Seasonal climate forecasts come from the European Centre for Medium-Range Weather Forecasts' (ECMWFs) System 4. These hindcasts are initialized on the first day of every month for the period 1981–2010; here we only consider those initialized every November for the period 1981–2005 (covering the observed malaria data period). For each start date a 15-member initial condition ensemble is created, with initial conditions coming from ERA-Interim (Dee et al 2011) and each ensemble member is then simulated forward in time for seven months from the start date. A technical description of the model is given in the supplementary material (stacks.iop.org/ERL/10/044005/mmedia).

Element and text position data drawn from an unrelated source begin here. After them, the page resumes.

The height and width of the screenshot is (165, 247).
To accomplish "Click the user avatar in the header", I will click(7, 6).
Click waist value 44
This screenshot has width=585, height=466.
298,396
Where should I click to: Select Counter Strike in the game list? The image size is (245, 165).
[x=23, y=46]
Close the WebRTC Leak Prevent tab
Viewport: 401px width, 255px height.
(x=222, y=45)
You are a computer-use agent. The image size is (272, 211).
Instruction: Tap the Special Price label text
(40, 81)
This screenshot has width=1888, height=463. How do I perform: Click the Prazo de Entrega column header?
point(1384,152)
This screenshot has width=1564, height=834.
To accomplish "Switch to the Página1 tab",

The System 4 hindcasts are subsequently used to drive the dynamic model for malaria: the Liverpool Malaria Model (LMM, Hoshen and Morse 2004). The LMM uses a dynamic approach to simulate malaria incidence in the human population, and consists of two climate driven components, related to the mosquito population and the process of parasite transmission between human and mosquito hosts. Details are given in the supplementary material (stacks.iop.org/ERL/10/044005/mmedia). To investigate the effect of the first month of the simulation on the eventual malaria incidence forecast, a variant of the System 4 hindcasts is used to drive the LMM. These are the'seamless' hindcasts, created at ECMWF (Di Giuseppe et al 2013). They are seamless in that the first month of the System 4 forecast for each year is replaced by the first month of the VarEPS monthly ensemble system (Vitart et al 2008). Further details of the seamless system are given in the supplementary material (stacks.iop.org/ERL/10/044005/mmedia).

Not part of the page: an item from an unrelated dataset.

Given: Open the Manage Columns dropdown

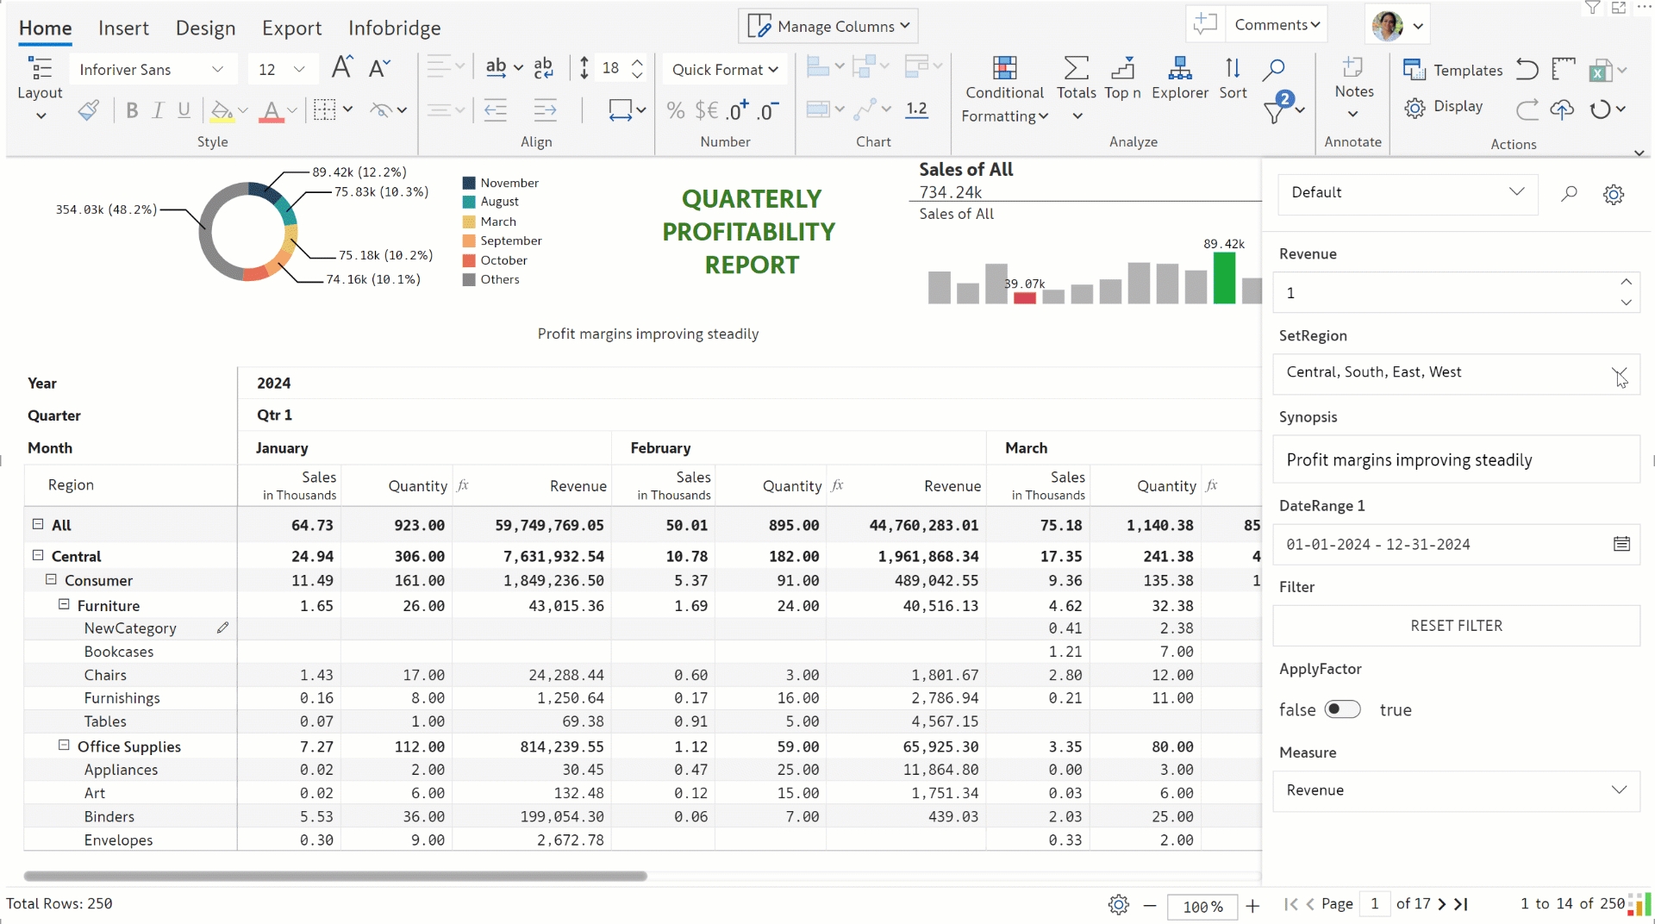Looking at the screenshot, I should coord(828,26).
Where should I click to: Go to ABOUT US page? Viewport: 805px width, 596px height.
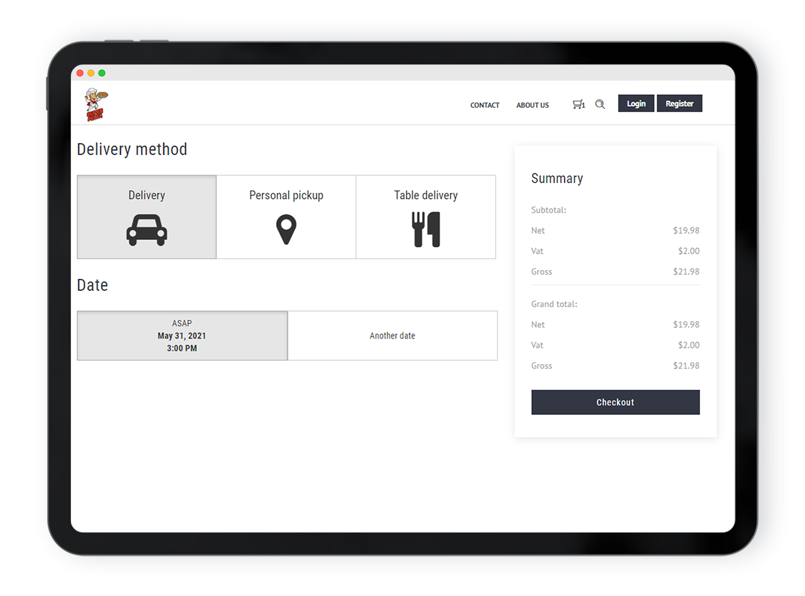pos(532,105)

Prior to driving with forecasts, the LMM requires spinning up for one year. ERA-Interim was used for this purpose: for each year, the LMM was run with the corresponding previous year of ERA-Interim, starting on 1st November. Standardized anomalies of the resultant malaria incidence from the malaria model was then averaged temporally across January to May and averaged spatially over Botswana (defined as 17.5–27.5°S and 19.5–29°E). A simple bias correction of the driving temperature was attempted, by calculating a 366 day difference climatology between System 4 and the ERA-Interim gridded reanalysis across the hindcast period (Dee et al 2011), which was then subtracted from each member of the hindcast.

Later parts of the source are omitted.